WORK TASK
Write out again only the lines running from the one that contains "At what coordinates" to the end of the records below, including both the first and the last.

PROVIDED DATA
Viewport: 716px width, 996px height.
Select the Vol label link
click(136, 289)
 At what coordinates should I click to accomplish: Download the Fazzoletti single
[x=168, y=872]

RESPONSE BELOW
 At what coordinates should I click to accomplish: Download the Fazzoletti single
[x=168, y=872]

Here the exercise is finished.